Joe gratefully nodded his thanks as he accepted the tree limb from his sister. Hoss’ straining and pulling succeeded in moving the door nearly half an inch. Joe jammed the narrowest end of the branch into the small crack and pushed with all his might, trying to help Hoss widen that opening.

“Stacy, what’s going on?” Ben demanded tersely, upon reaching his three younger children.

“The barn door’s stuck, Pa—”

Ben looked over at his daughter askance. “What do you mean that door’s stuck?!”

“Hoss and Joe both have been pushing and pulling for all they’re worth, but that’s as far as they’ve been able to get it open.”

Adam reached his father and younger siblings an instant later. “Pa . . . Stacy, what’s—” Suddenly, he froze as his own ears zeroed in on his daughter’s terrified screams. Both Ben and Stacy saw the blood drain right out of his face, leaving his complexion an ashen gray. “Oh my God! Dio!”

Three giant steps brought Adam alongside his youngest brother, still laboring frantically to help Hoss widen the opening. With a fierce scowl on his face, his mouth set in a thin, determined, angry line, he shoved Joe aside with a hard, powerful thrust of his arm.

The branch fell out of Joe’s hands, landing on the ground behind him with a dull thud. Joe suddenly found himself stumbling backward.
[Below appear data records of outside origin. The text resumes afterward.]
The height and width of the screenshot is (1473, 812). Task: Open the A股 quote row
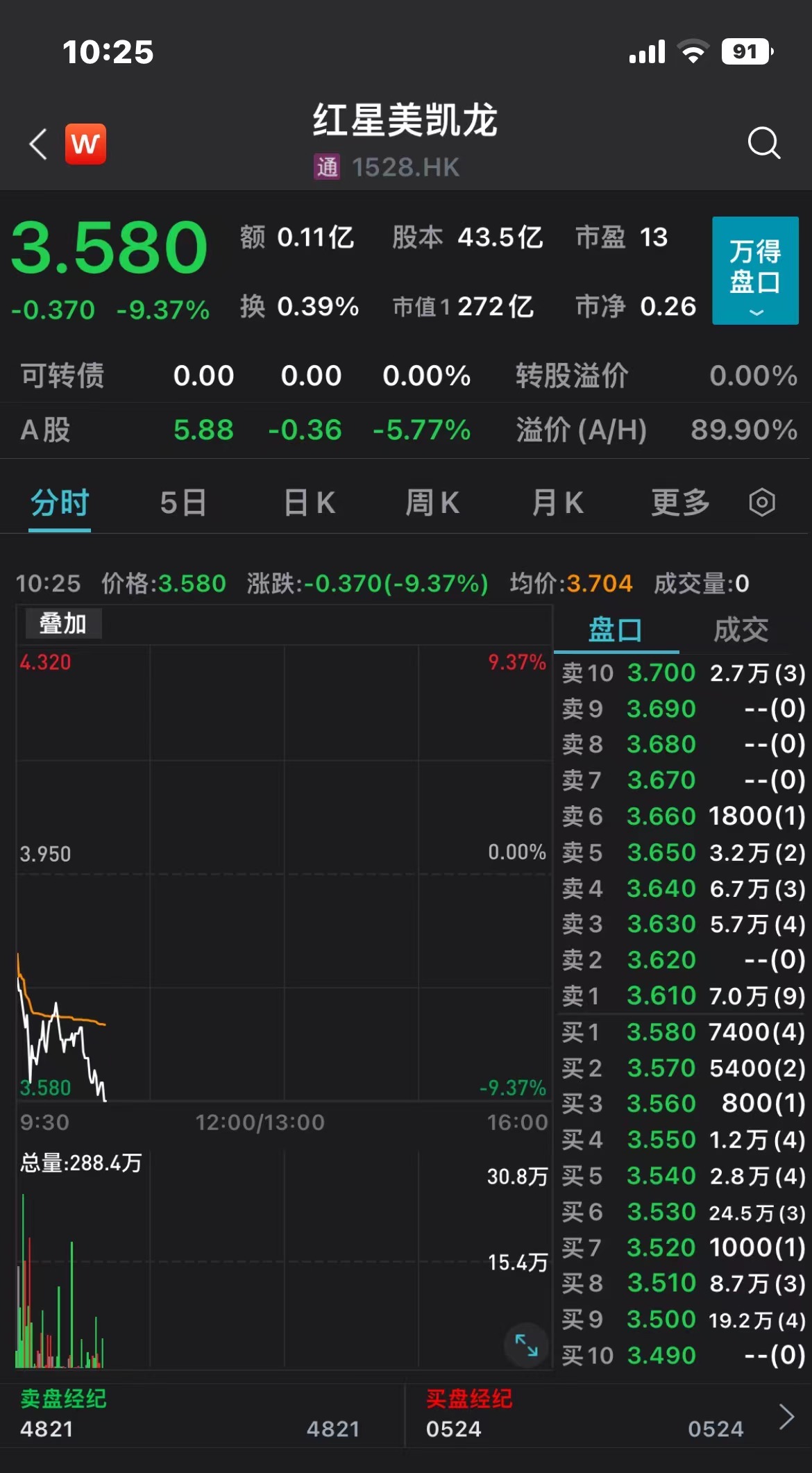[x=406, y=430]
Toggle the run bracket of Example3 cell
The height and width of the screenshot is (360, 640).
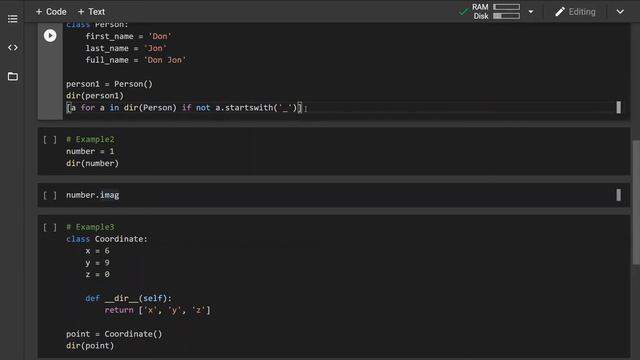point(50,227)
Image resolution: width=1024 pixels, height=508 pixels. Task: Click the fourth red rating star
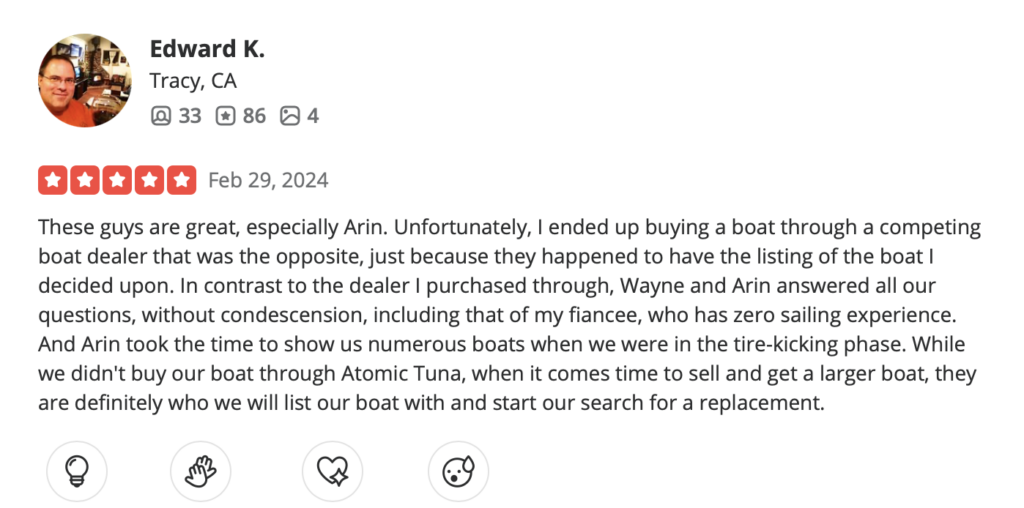(149, 181)
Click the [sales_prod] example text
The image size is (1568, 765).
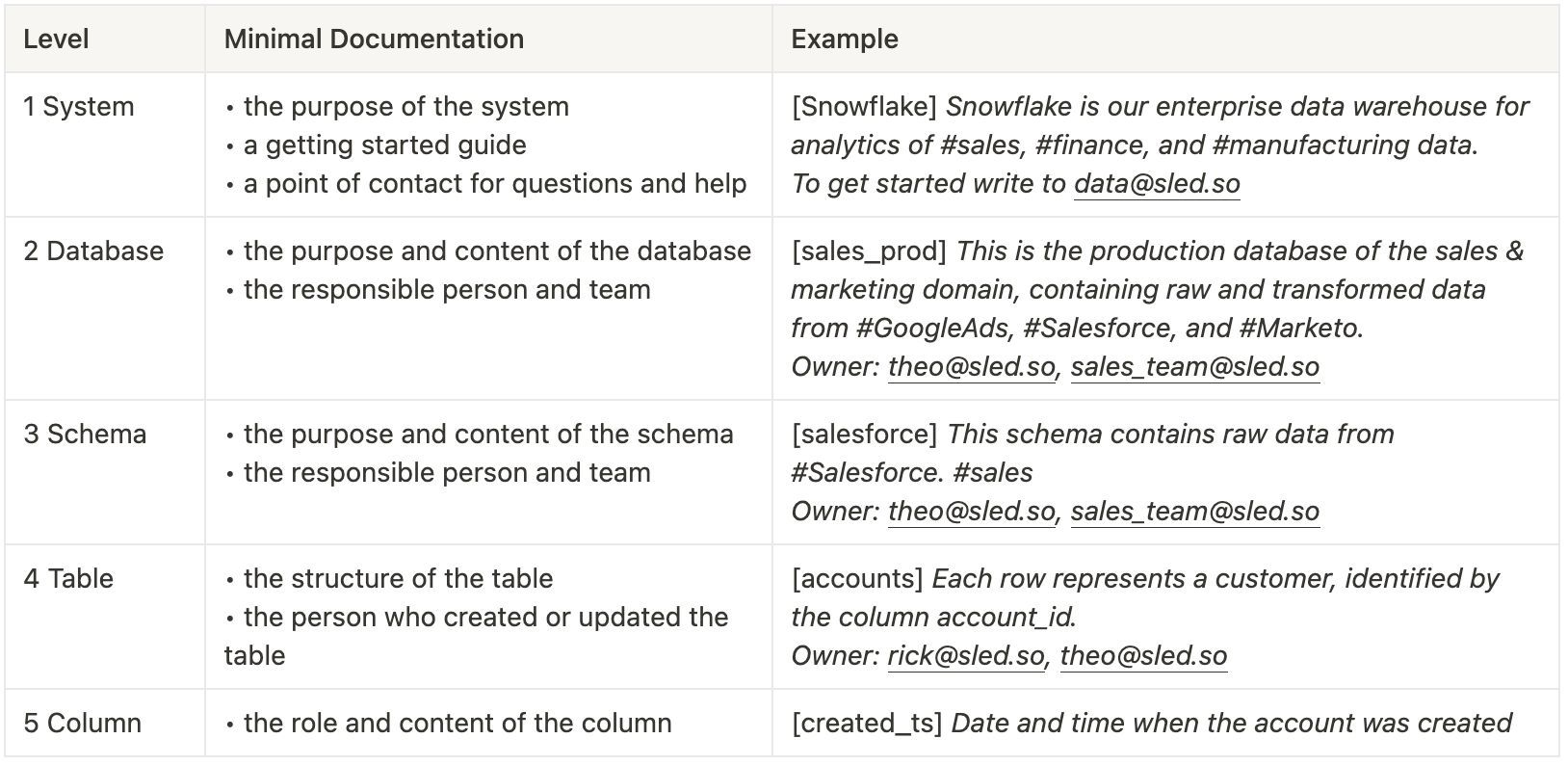click(x=869, y=251)
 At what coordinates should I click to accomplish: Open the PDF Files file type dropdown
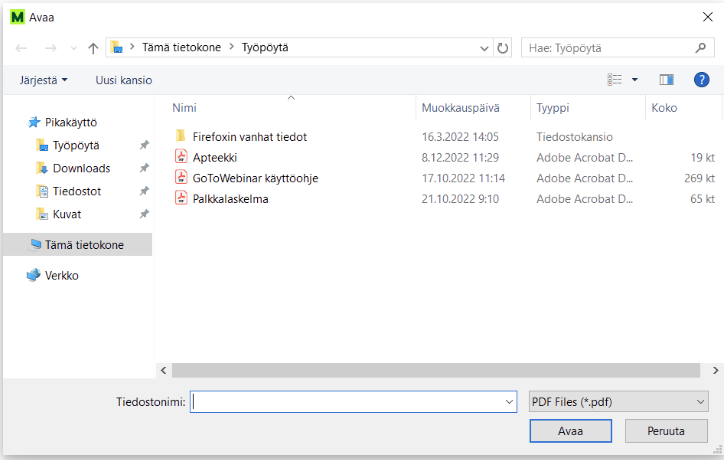(x=617, y=401)
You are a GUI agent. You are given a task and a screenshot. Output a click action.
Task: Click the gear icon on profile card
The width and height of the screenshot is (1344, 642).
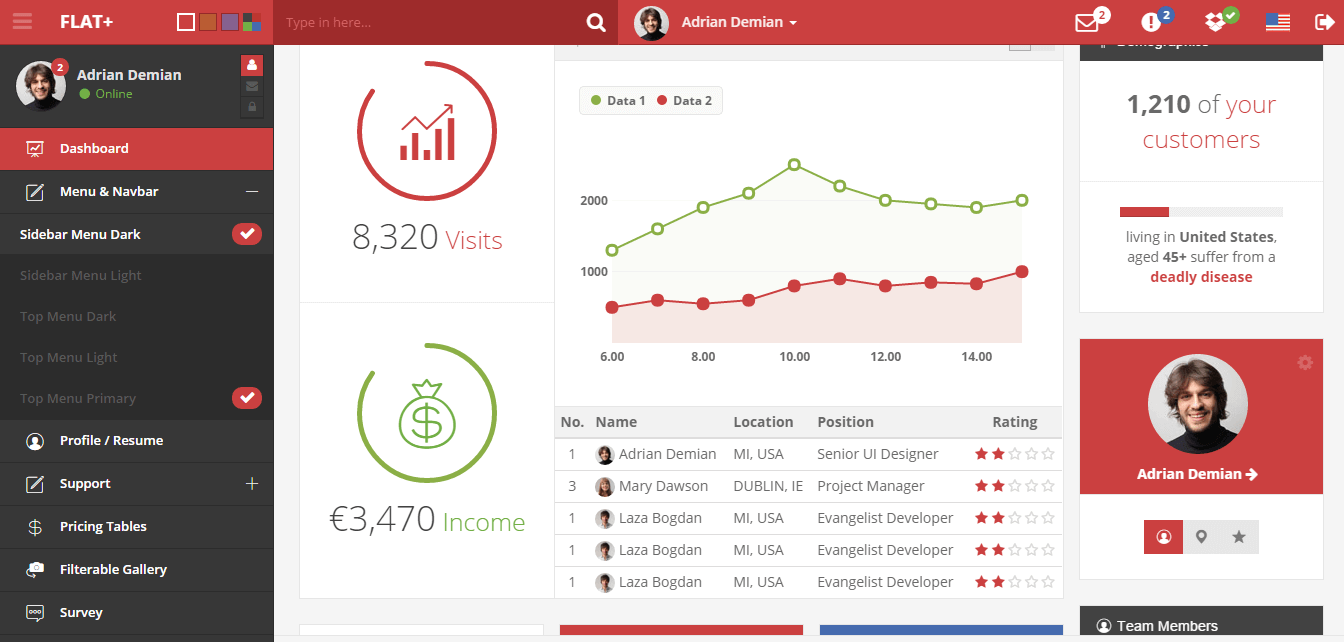point(1304,362)
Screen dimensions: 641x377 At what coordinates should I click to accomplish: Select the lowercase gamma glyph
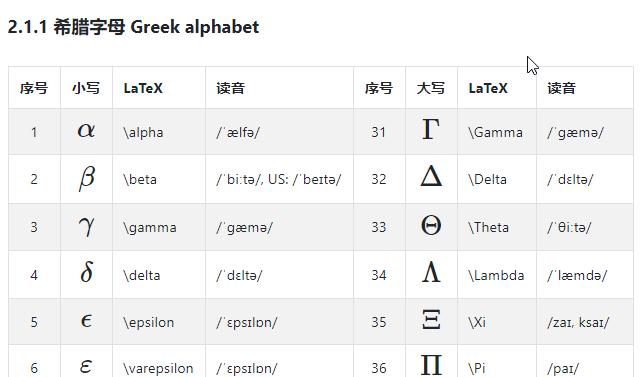(87, 227)
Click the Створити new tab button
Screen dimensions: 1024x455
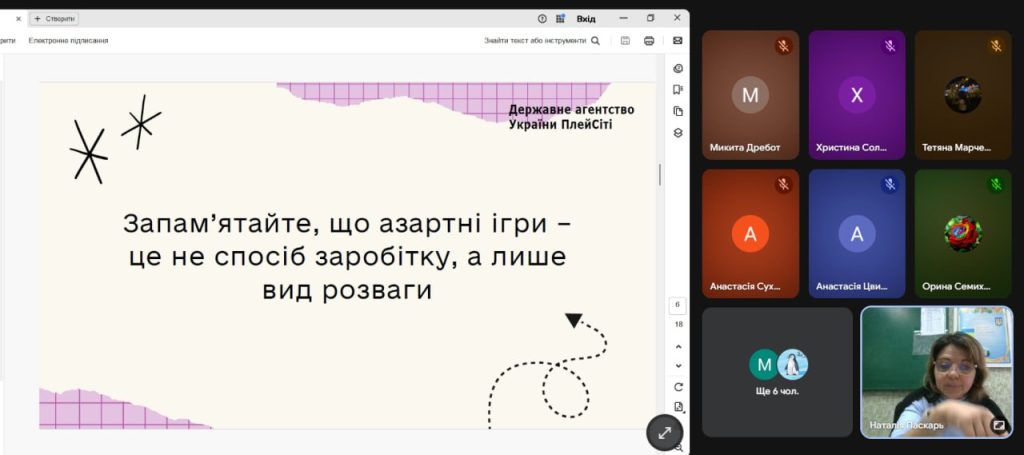[55, 18]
He frantically waved his hands in ever widening circles, fighting desperately to regain his balance, to no avail. His right heel smacked up against the fallen tree branch, bringing him down hard on his backside.

Adam, meanwhile, wrapped his large hands and long fingers around the edge of the door handle, grasping hold as hard as he possibly could. Gritting his teeth, he dug his heels firmly in the surrounding earth and pulled, throwing the entire weight of his body into the move. Suddenly, the door opened with enough force to send both Adam and Hoss toppling to the ground.

Dio, blinded by tears and hysteria, bolted from the barn, screaming. Adam scrambled to his feet and set off after her at a dead run.